Stored data entries
○ ○ ○
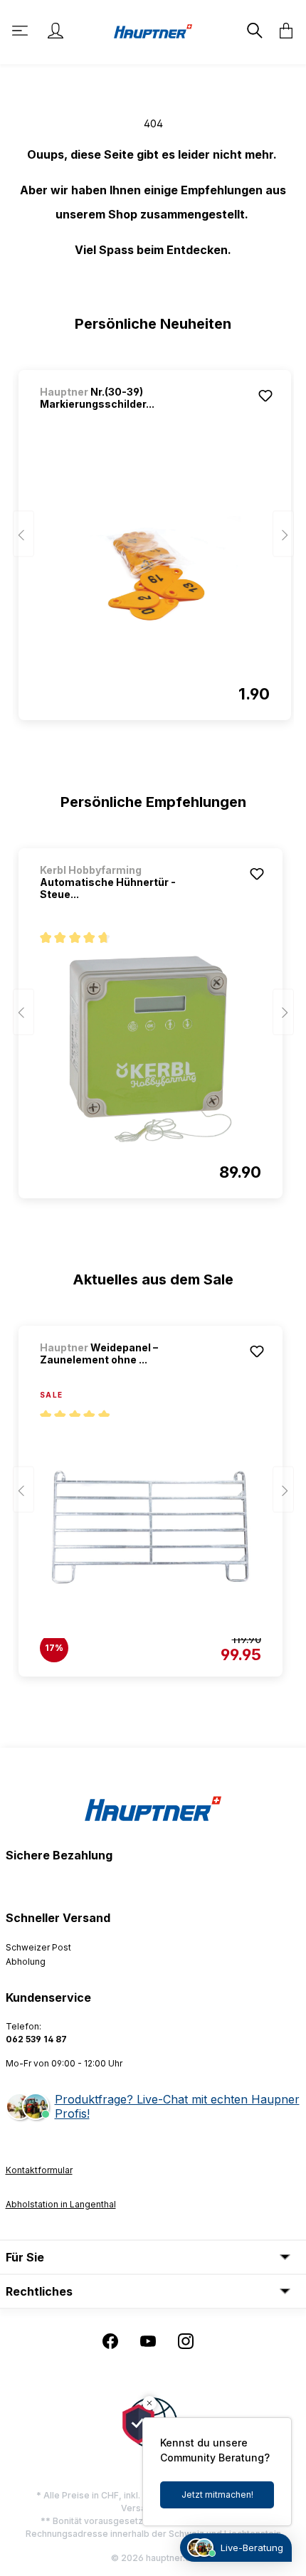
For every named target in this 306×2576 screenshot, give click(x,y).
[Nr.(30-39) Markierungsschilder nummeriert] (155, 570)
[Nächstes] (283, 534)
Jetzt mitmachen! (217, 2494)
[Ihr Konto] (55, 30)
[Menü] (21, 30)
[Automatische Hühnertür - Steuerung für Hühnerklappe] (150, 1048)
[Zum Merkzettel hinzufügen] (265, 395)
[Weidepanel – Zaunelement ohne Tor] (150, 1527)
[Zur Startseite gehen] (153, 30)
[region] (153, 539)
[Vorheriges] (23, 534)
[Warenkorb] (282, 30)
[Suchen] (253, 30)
○ ○ ○
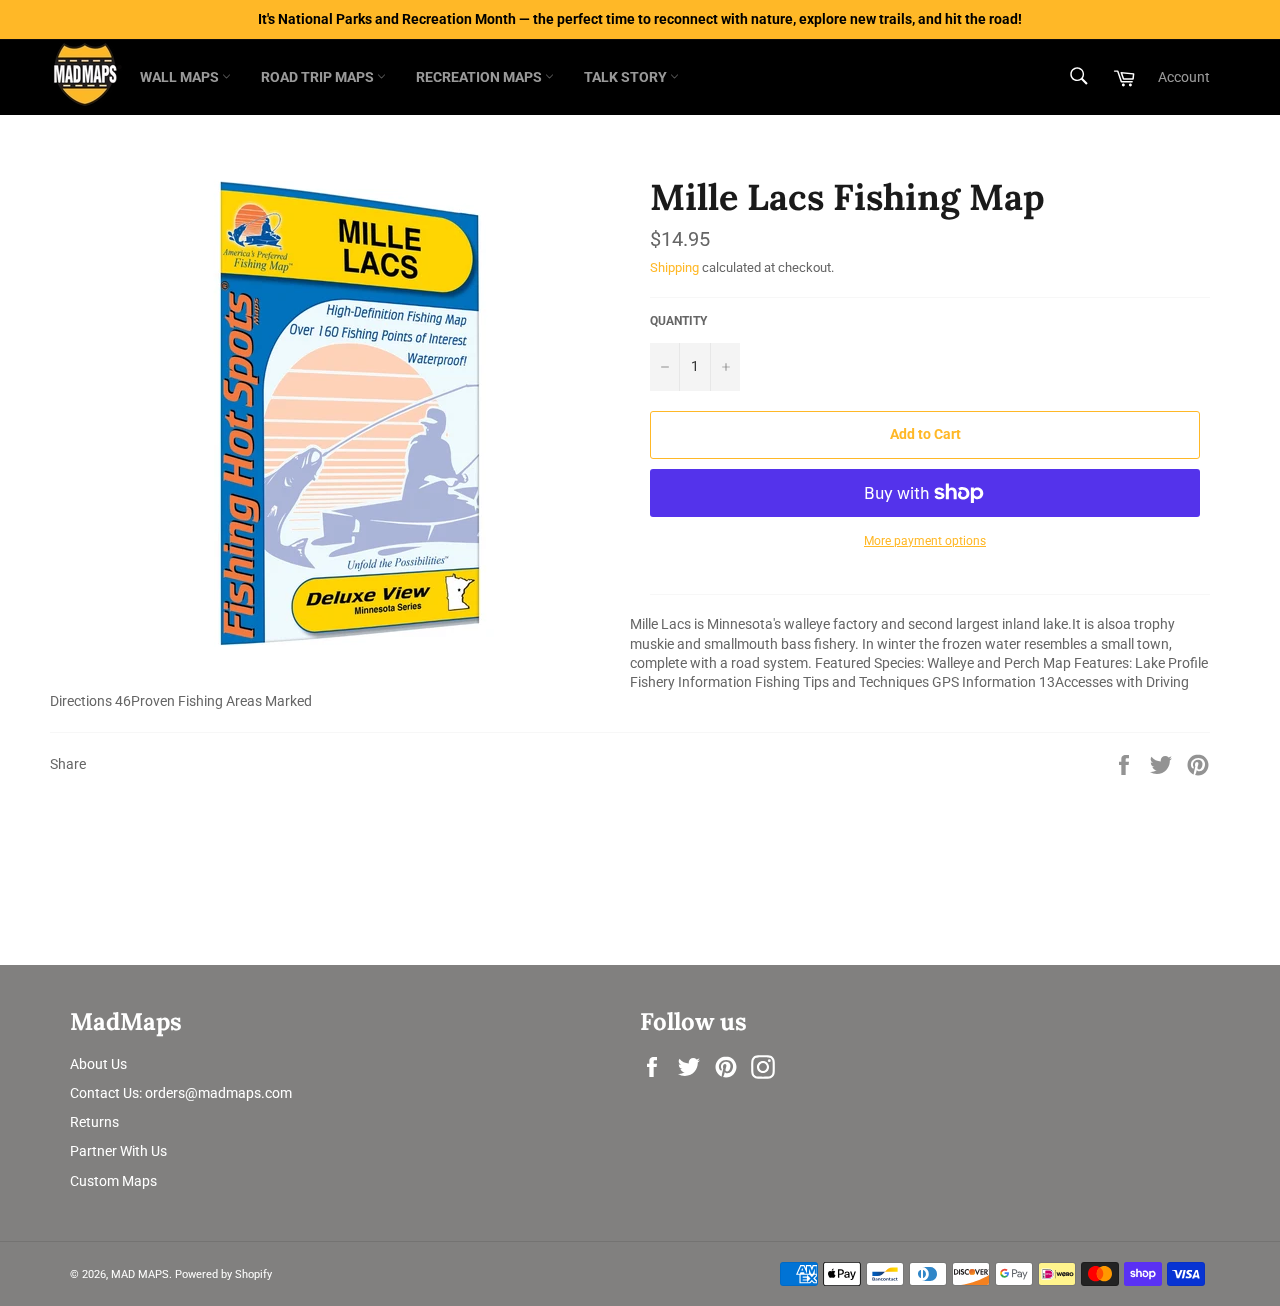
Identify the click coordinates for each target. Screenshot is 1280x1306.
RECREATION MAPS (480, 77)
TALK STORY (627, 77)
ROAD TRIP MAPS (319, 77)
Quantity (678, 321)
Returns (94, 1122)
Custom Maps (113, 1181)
○ ○ ○
• AIM OF THE TASK: For this exercise, please output exactly the lines above starting at the line with "For every named" and ending at the line with "[Suchen] (253, 30)", ends included.

• RESULT:
For every named target in this 306×2576 screenshot, give click(x,y).
[Nr.(30-39) Markierungsschilder nummeriert] (155, 570)
[Nächstes] (283, 534)
Jetzt mitmachen! (217, 2494)
[Ihr Konto] (55, 30)
[Menü] (21, 30)
[Automatische Hühnertür - Steuerung für Hühnerklappe] (150, 1048)
[Zum Merkzettel hinzufügen] (265, 395)
[Weidepanel – Zaunelement ohne Tor] (150, 1527)
[Zur Startseite gehen] (153, 30)
[region] (153, 539)
[Vorheriges] (23, 534)
[Warenkorb] (282, 30)
[Suchen] (253, 30)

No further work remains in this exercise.